If you haven’t been following ourmonthly book club, there’s no better time than now: There’s a nip in the air, and there simply can’t be anything more satisfying than reading inside when it’s raining outside. Whether we like to get lost in a fantasy world, reflect on the culture of fame written in witty essays, or read up on timeless classics, our editors have cracked open some new reads that are proving impossible to put down. Read on to find out what pages we can’t stop turning this month.
Jodi Taylor
The Beautiful Fall: Lagerfeld, Saint Laurent, and Glorious Excess in 1970s Paris by Alicia Drake
If you’ve any interest in fashion, this one is a must-read. The book follows Karl Lagerfeld and Yves Saint Laurent’s careers in Paris as they work their way up to the top of the industry. Drake’s writing is so detailed that you can picture almost every scene in your head—she’s got me hooked on following the ins and outs of the Karl-and-Yves relationship. Only 100 pages in, I could already tell this was a book I wouldn’t put down.
HANNAH BAXTER
Daphne Merkin is one of my absolute favorite essayists, and her collection on contemporary culture is such an insightful, entertaining read. She reflects on everyone from Marilyn Monroe to Mike Tyson and spins everything you thought you knew about fame into an existential reckoning for our generation.
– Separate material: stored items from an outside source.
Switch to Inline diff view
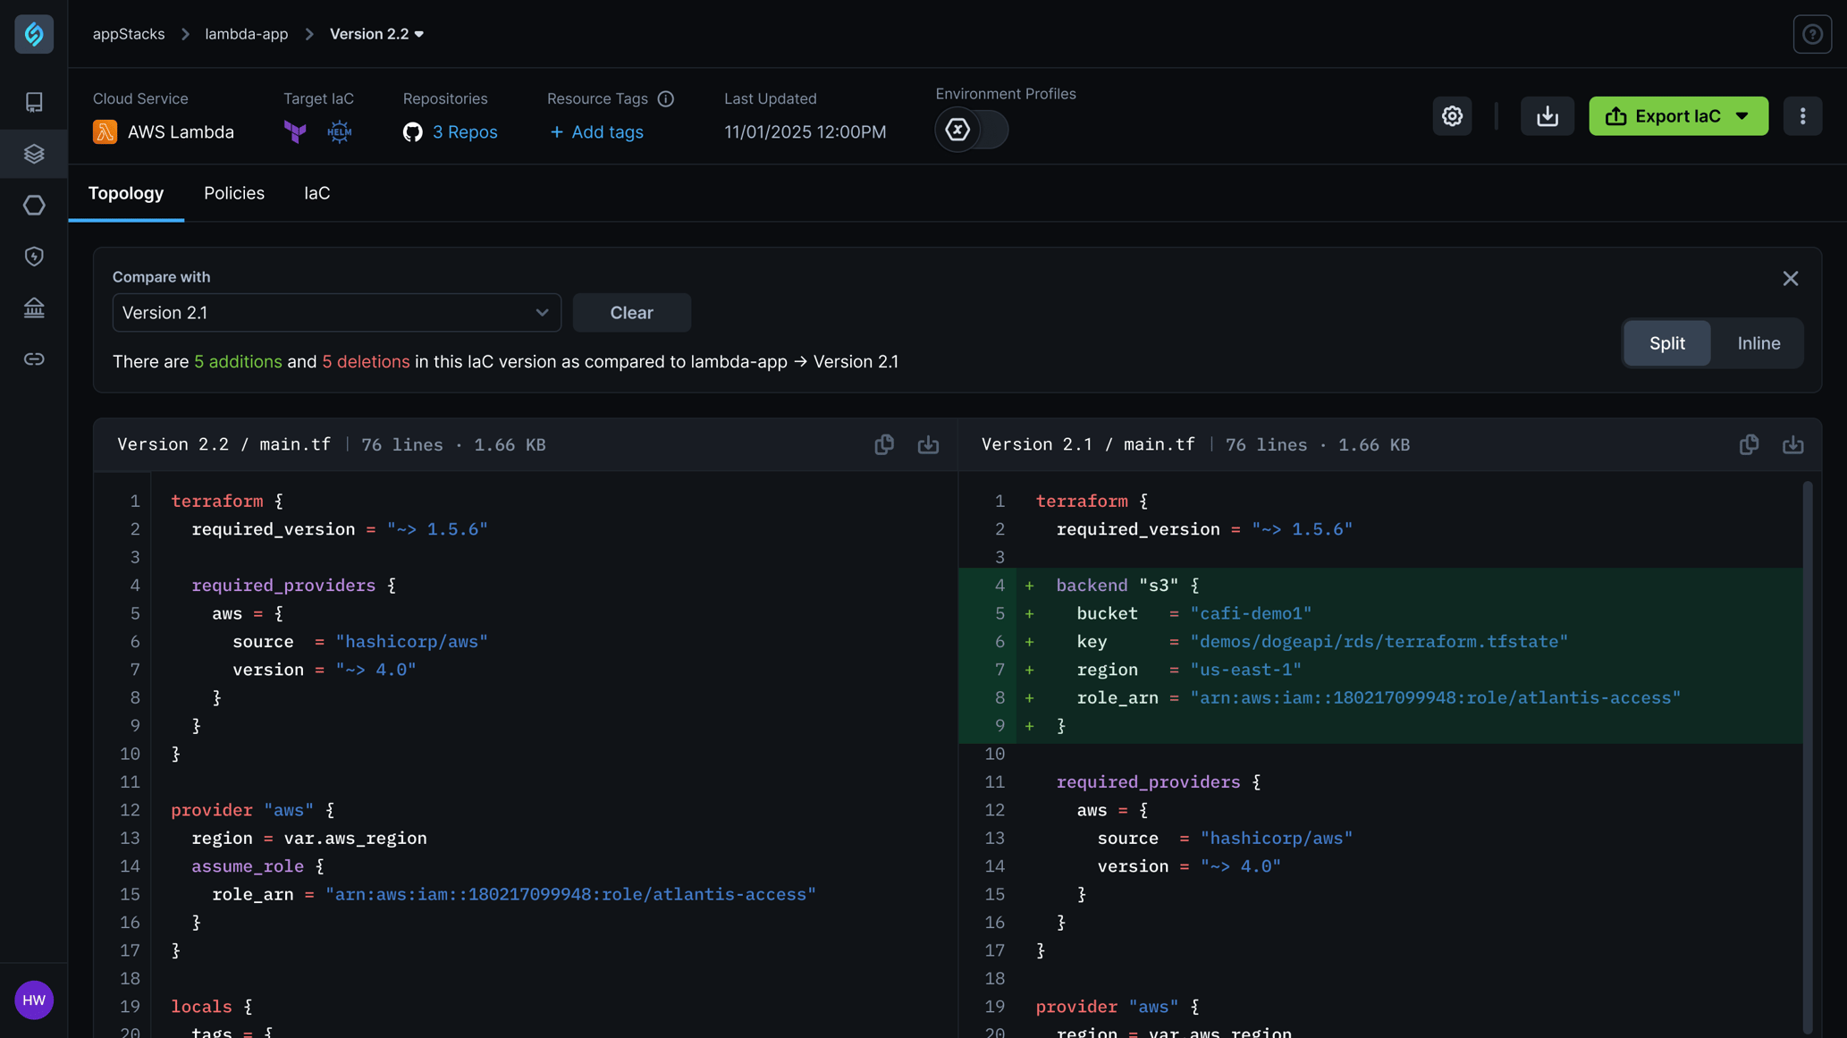 [1757, 342]
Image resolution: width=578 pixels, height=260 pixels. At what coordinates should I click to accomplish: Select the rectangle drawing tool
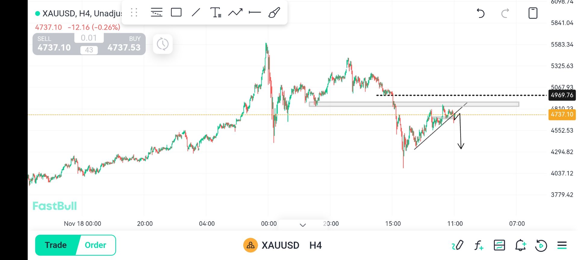pos(176,13)
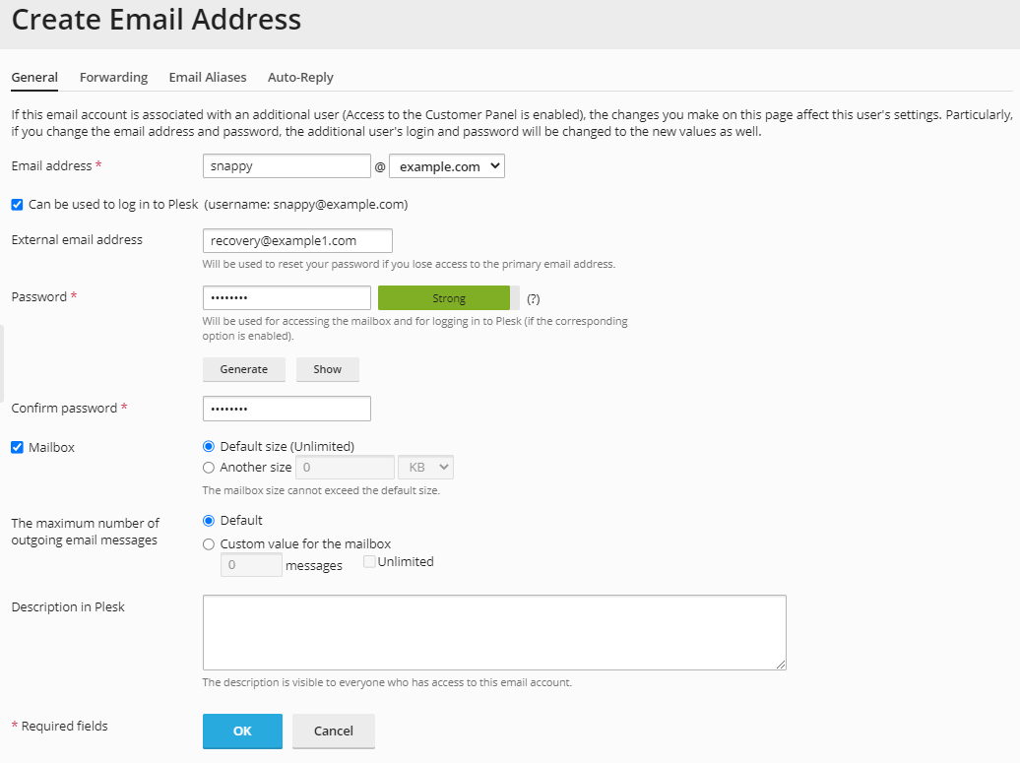Open the domain selection dropdown
Screen dimensions: 1020x763
[x=447, y=165]
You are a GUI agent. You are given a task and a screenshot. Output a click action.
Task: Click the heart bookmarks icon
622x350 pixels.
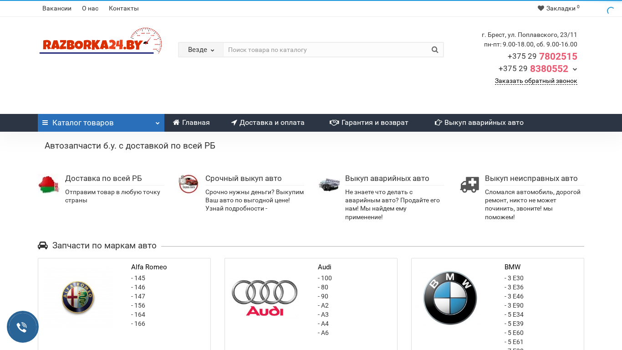point(541,8)
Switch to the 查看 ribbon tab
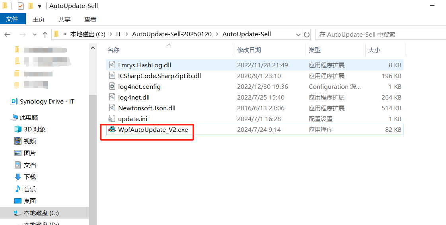 (90, 19)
I need to stop picking it up when I get ready for bed, because I inevitably stay awake for at least 50 pages. Worth it.
Samantha Sutton
Call it Stranger Things withdrawal, but I am really craving anything and everything fantasy at the moment—aka a show or book that’ll take me to a faraway place and get my imagination going. So why not Neverland? I’m only a few pages into this one, but it promises an adventure like no other and something quite different, possibly a bit darker, than the fairy tales we’re used to. But there are still pirates and fairies and a battle between good and evil—mixed in with some YA romance, of course—so I’m sold.
LAUREL PANTIN
I have to say, when I read Donna Tartt’s Goldfinch, I was not immediately sold. Then I read A Secret History, and I was totally sucked in. I’m rounding out my Tour de Tartt with The Little Friend, which is a super suspenseful story about a daredevil little girl in 1970s Mississippi. It’s honestly a little stressful to read (there are a lot of snakes and a lot of meth), but it’s incredible so far. Consider me a full-blown Tartt fan at this point.
SRI RAIN STEWART
This is an American classic that I was keen on marking off my Read list. In case you didn’t catch it in school, it’s the semi-autobiographical story of an American who serves in the Italian ambulance corps during World War I, which is something Hemingway, oddly, really did. The protagonist, in the midst of a dismal war, falls in love with an English nurse. Again, Hemingway actually fell in love with a nurse. His simple language mixed with run-on sentences is quite poetic but also heartbreaking when he describes scenes of war. The whole thing has left me Googling everything about Hemingway’s life.